Imagine an illegal immigrant in the United States whose only crime—either here or in their own country—is that they jumped the U.S. border. They weren’t released from a prison in their home country, nor a mental institution. They have no stateside police record, and aren’t a member of a gang. With Donald Trump’s presidency only weeks away, status as a “law abiding” illegal will likely delay at least temporarily an individual’s becoming a target for mass deportation.
This group of immigrants probably represents the vast majority of illegal aliens. That’s not to minimize the alarming number of criminal aliens Joe Biden and Kamala Harris welcomed into the country. Listening to new Border Enforcement Chief Tom Homan on a recent Dr. Phil podcast leaves no doubt. He and Trump are coming for immigrant malefactors, and they have an incredible enforcement arsenal at their disposal.
Homan admits that working through and removing the bad apples will take time. In his discussion with Dr. Phil, he talks about force multipliers—local law enforcement, the military etc.—that will be brought to bear on the problem. He assures American citizens of all races and ethnicities that the designation “sanctuary city or state” will be meaningless in the grand scheme of gaining control of the immigration crisis.
Homan also calls upon those aforementioned Americans to aid and assist the effort.

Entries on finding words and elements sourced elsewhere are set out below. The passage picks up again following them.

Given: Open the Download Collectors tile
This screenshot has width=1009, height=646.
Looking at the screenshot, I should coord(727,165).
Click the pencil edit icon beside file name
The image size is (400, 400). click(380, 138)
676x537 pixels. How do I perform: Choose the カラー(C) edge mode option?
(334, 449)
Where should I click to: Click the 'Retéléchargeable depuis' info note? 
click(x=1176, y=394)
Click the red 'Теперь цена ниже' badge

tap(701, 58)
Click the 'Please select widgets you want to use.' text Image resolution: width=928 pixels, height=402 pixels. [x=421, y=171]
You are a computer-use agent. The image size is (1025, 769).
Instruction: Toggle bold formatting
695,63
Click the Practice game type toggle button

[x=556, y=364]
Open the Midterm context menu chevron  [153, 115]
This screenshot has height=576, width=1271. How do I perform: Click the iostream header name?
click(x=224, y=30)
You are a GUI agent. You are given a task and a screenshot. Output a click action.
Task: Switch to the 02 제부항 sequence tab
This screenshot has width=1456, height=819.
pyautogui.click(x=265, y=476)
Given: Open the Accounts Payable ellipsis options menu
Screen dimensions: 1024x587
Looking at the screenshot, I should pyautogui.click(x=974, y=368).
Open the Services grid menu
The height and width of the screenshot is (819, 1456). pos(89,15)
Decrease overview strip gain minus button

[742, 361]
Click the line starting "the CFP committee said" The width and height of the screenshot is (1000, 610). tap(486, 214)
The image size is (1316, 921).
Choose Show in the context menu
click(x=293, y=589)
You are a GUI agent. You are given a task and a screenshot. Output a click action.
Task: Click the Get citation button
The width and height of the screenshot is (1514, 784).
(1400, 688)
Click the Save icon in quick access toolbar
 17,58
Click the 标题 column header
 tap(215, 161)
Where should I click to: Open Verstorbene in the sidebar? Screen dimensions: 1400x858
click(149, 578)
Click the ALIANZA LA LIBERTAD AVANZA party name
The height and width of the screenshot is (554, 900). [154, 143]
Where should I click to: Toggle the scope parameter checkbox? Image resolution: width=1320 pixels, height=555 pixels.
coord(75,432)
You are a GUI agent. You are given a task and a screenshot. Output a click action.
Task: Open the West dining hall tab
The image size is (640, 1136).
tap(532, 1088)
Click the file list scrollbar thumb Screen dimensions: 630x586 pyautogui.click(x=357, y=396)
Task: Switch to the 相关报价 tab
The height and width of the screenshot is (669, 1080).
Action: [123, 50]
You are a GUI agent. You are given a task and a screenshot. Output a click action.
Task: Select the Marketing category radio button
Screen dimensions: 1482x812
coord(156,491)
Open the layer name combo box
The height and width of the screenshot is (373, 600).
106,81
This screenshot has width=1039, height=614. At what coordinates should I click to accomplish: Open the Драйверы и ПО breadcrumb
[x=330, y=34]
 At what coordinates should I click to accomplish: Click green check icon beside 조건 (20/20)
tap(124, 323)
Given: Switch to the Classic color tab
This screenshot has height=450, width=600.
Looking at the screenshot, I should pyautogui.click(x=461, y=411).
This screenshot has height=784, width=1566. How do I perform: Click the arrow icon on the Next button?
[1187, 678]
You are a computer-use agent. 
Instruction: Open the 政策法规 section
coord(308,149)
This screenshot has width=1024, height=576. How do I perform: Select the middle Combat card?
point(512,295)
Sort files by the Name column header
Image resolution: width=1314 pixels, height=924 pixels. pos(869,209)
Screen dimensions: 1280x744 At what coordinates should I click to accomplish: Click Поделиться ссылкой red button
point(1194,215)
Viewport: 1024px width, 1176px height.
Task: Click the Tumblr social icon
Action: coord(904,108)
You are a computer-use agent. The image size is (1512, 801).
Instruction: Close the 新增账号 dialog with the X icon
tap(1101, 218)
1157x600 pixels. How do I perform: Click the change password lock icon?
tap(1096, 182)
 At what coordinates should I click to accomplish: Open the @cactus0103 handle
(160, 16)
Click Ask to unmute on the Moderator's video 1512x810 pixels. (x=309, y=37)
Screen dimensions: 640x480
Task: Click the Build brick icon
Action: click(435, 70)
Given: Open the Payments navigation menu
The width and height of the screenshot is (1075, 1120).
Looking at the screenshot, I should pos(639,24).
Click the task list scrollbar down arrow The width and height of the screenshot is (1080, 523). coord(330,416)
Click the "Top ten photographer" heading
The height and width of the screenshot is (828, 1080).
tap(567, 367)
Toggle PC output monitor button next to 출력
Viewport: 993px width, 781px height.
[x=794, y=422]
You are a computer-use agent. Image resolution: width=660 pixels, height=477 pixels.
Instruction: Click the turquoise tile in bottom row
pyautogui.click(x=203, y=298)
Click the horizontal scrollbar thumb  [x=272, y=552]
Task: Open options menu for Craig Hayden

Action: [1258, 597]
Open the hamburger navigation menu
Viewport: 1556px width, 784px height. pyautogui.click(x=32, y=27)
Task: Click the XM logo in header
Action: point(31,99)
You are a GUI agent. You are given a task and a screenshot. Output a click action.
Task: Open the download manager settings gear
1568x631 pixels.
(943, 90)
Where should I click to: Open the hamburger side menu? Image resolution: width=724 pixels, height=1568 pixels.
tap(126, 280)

The old terror-fighting phrase “If you see something, say something” takes on a new meaning as a plurality of millions who voted Trump understand now that if illegal immigration isn’t brought under control, the nation’s in jeopardy of being inextricably overrun.
It follows that individuals who’ve stayed under radar in terms of migrant crime after illegal entry, will have some time on their side. As the Trump administration focuses on the worst first, it must be presumed that there are legions of ostensibly non-criminal illegal migrants here who will now think twice about anything that might put them in Homan’s crosshairs.
This great deterrent effect on the contemplation of anything unlawful—identity theft, drug dealing, shoplifting—is already reaping benefits for lawfulness in American communities. Hopefully, if a migrant drives drunk and causes an accident, and gets caught, he or she will be placed on a fast track for deportation.
It’s true that being a “good” illegal alien won’t save such individuals from ultimate enforcement scrutiny. Even with a competent and committed leader like Tom Homan at the helm (a man who’ witnessed firsthand the human carnage wrought on both American citizens and illegal migrants by the current broken system) Trump may be into his third year of his term before the worst offenders, the terrorist watch-listers, the gang-bangers, and outright evildoers, are rounded up and their cases adjudicated under Trump’s new policies.
The word goes out now in migrant communities: “Stay out of trouble.”
There’s a flip side. Trump’s “bad hombres” know what’s coming too. Chances are that a percentage of them won’t go down without a fight. On January 21st, we may end up with a shifting paradigm in which most illegals strive to stay clean and under the radar, while another smaller but dangerous contingent will consider no law unbreakable to the end of avoiding being deported.